You should now be able to compile and link without further problems.

Building the Code with Platform IO

  1. Checkout the platformio branch of the project.
$ git checkout platformio
  1. Create or modify your platformio.ini to include
[platformio]
; MacOS X / Linux
lib_extra_dirs =
    ${env.HOME}/path/to/your/Arduino/libraries

[common]
lib_deps_external =

[env:adafruit_feather_m0]
platform = atmelsam
board = adafruit_feather_m0
framework = arduino
upload_port = /dev/cu.your_modem_device
upload_speed = 115200
lib_deps =
    ${common.lib_deps_external}
build_flags =
    '-DWIFI_SSID="Your WiFi SSID"'
    '-DWIFI_PASS="Your WiFi password'
    '-DAIO_USERNAME="Your Adafruit user name"'
    '-DAIO_KEY="our secret AIO key"'

Installing SSL Certificates

If you're like me and you'd like to keep your AIO secret key a secret then you'll want to connect to the AIO REST API using SSL. (All the code in this project assumes that you do.) To do that simply load the io.adafruit.com SSL certificate into the ATWINC1500. See these directions to learn how.

Image Colors

You may be wondering why the leaves and grass look gray. It's because the camera is particularly sensitive to infrared light.

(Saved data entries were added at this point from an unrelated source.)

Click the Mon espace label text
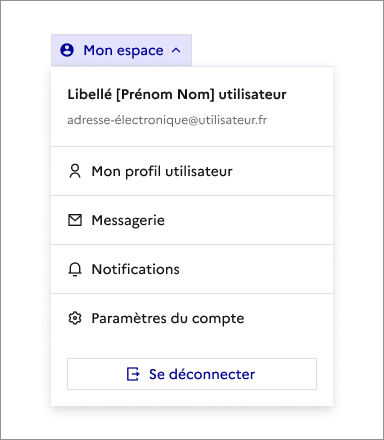384x440 pixels. pyautogui.click(x=123, y=51)
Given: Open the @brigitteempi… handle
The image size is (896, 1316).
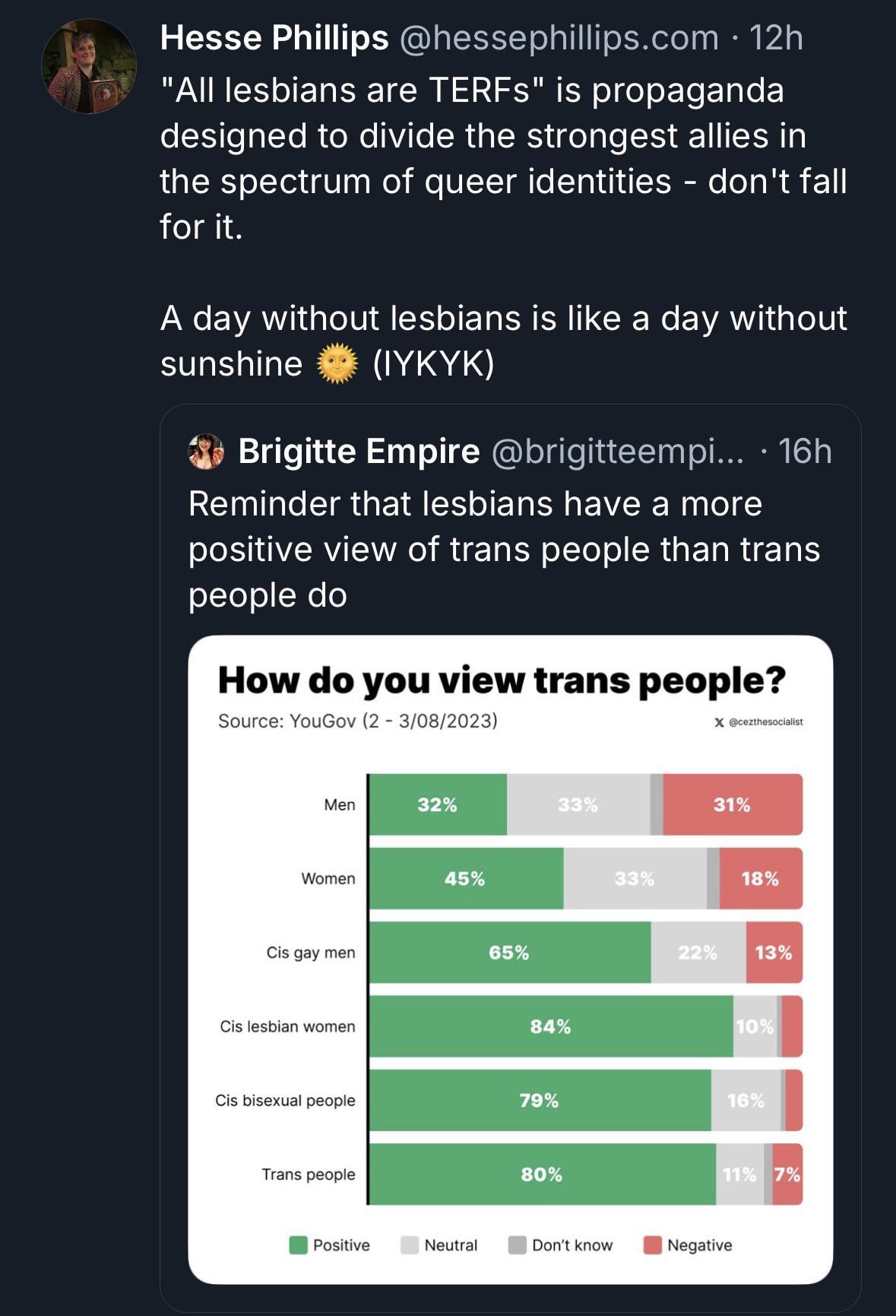Looking at the screenshot, I should point(619,452).
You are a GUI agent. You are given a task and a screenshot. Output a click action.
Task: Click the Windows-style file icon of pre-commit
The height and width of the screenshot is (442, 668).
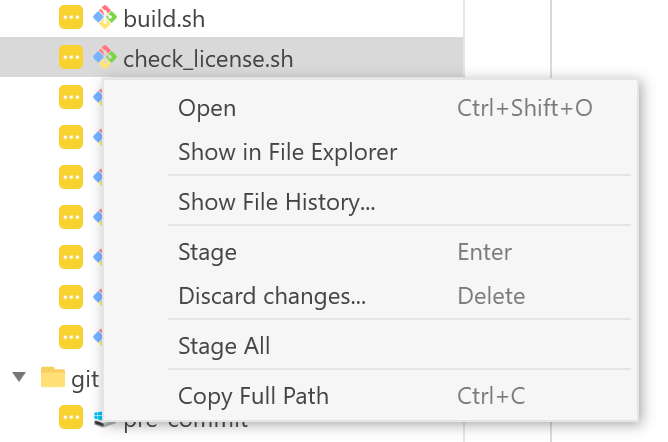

It has to be to work in night mode.

Sample Image

Use Wisely

It's not polite to spy on people without notice. Be sure to let people know you're operating the camera and sending the pictures to the Internet so that they can use common sense when entering the area where the camera is active.

Warning; Security Cameras in Use!

About

A firmware application written in C++ using Arduino and Adafruit libraries. It sleeps in low power mode until, activated by the PIR motion sensor, it takes a picture. Images are posted to io.adafruit.com using the REST API.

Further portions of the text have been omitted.